Ones to Watch | By Sabrina Davis
In one of the most crowded fast-casual segments, Fresh Mexican, a three-store operation in Baton Rouge, Louisiana, of all places, is preparing itself for national growth. Izzo’s Illegal Burrito has a memorable name, a solid five-year history, and secret family recipes the found-ers say set them apart from the competition.
“We thought long and hard about how to do this right,” says founding partner Gary Kovacs, who has a background in both restaurants and investment banking.
Now all that thinking has paid off. “We are setting the bar in this segment, offering more choices and authenticity,” says Kovacs’s partner Ozzie Fernandez, a culinary school graduate and son of Mexican immigrants. Fernandez managed a fine-dining restaurant for Kovacs before collaborating on Izzo’s.
The Izzo’s tagline, “Roll your own,” emphasizes customer control, whether it’s building a burrito, a signature Burrito in a Bowl, quesadillas, fajitas, or tacos.

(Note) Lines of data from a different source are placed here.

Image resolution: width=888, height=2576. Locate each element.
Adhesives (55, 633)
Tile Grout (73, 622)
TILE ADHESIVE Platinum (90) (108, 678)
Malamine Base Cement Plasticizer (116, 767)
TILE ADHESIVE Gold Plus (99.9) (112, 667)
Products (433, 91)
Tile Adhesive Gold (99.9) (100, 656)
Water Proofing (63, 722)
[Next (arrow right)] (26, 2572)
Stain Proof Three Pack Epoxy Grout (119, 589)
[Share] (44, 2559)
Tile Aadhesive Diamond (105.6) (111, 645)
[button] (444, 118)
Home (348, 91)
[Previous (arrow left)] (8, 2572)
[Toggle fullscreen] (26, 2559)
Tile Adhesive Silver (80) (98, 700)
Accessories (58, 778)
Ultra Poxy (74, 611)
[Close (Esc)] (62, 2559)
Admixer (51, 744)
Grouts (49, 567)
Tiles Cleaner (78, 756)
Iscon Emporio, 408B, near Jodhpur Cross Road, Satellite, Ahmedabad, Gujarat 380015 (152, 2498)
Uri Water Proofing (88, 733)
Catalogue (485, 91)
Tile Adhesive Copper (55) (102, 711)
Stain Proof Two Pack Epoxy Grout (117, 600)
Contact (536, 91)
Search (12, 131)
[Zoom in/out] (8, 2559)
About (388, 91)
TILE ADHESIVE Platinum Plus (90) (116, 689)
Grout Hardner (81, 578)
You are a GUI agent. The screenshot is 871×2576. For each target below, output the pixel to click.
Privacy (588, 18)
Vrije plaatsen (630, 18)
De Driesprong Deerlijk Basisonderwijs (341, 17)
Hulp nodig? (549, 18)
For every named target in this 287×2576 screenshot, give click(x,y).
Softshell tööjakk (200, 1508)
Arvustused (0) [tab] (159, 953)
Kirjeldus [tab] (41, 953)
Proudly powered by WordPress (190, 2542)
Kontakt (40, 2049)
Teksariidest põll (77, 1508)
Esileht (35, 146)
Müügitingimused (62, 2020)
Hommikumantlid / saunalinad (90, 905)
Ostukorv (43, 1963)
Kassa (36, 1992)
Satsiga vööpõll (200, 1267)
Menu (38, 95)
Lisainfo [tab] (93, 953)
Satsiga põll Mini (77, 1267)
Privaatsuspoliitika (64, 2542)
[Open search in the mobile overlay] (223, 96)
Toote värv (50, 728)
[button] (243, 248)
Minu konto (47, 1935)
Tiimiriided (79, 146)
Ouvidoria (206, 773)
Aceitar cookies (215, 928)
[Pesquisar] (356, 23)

Fernandez says Izzo’s offers more meat and vegetable topping choices than most Fresh-Mex concepts, including main ingredients ranging from fajita steak to pork carnitas to grilled mushrooms. The 13 toppings include grilled peppers, roasted corn, and cilantro, and Izzo’s offers three types of beans: pinto, black, and refried. There are also several salsas and tortilla flavors. Everything is prepared fresh.
“We tell customers to come experience the difference,” Fernandez says. “We’ve been voted best burrito in Baton Rouge since our beginning.”
“I really would challenge you to find another restaurant that prepares everything in-house as we do,” Kovacs adds. “We do not have a freezer or a can opener.”
Fernandez tweaked some family recipes to make them healthier but otherwise is serving the food he grew up on, including salsas prepared by first fire-roasting jalapeños and fresh tomatoes. The staff shucks the corn in house, roasts it over an open fire, and then cuts the kernels off the cob. The guacamole is made completely with fresh avocados.
The average ticket, Fernandez says, is $7.50. Burritos start in the $5 range for the small size and move up to $13 for the 3-pound version, the restaurant’s namesake, the Illegal Burrito. (Izzo’s comes from founder Ozzie’s name spelled backward, without the “e.”) The burritos and other menu items aren’t just served in house, either: Catering and fajita to-go packs are a growing part of the business.